Por eso es que aunque le han dado la posibilidad de expandirse a otras islas, a grandes superficies e incluso al extranjero, Leonardo Verde y su empresa siguen afincados en Gran Canaria, «expandirse significa que nuestros helados dejarían de ser lo que son» y eso «es lo que nos mueve, lo que el cliente quiere y por lo que se fundó este negocio».

Helados El Canario, nuestro helado es un alimento

En Helados El Canario se comienza el día pasteurizando 400 litros de leche fresca de cabra, de su propio ganado repartido en varios puntos de Gran Canaria y de ejemplares que viven sueltos. En el mantecado utiliza sus propios frutos, quesos, hierbas y condimentos, y si no, de compañeros agricultores del municipio, siempre ecológico, sin pesticidas ni aditivos. En la producción de un tanque de helado, de 40 litros, Leonardo dedica al menos tres días, «porque lo bueno se hace despacio».

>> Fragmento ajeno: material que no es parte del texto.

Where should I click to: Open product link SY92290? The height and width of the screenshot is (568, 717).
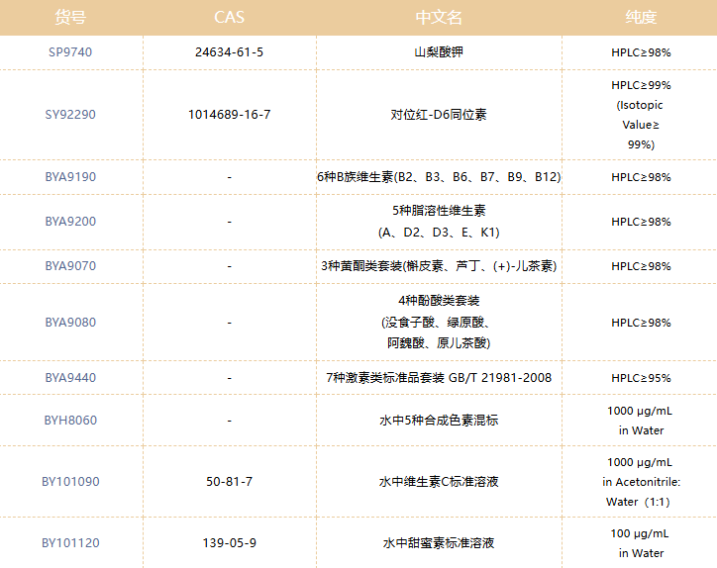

En algunos de sus productos, «invertimos hasta 40 días, como en el de calabaza» y es que «aunque otros heladeros los producen en dos horas, a mí no me sabe igual» y al cliente tampoco, asegura, el buen helado «es el helado sin prisa».

Helados El Canario, nuestro helado es un alimento

Para Helados El Canario, lo importante es la cercanía y el tú a tú, la calidad y la personalización, con una producción especial para intolerantes a la lactosa, al gluten o cero azúcar, porque aunque con esta diferenciación a veces tiene pérdidas, «mimamos el mercado».

«Yo siempre me decanto por las opciones saladas y atrevidas, como aperitivo», ha confesado el gerente, Leonardo Verde, «el café 100% natural y propio, el de vino tinto pisado por nosotros, mantequilla con sal rosa del Himalaya con caramelo americano o el de chocolate con bacon», explica, aunque el gran líder «es el clásico de fiesta y el de turrón», que fue reconocido por la revista Helado Artesanal, la publicación más importante del sector, italiana y traducida a 14 idiomas.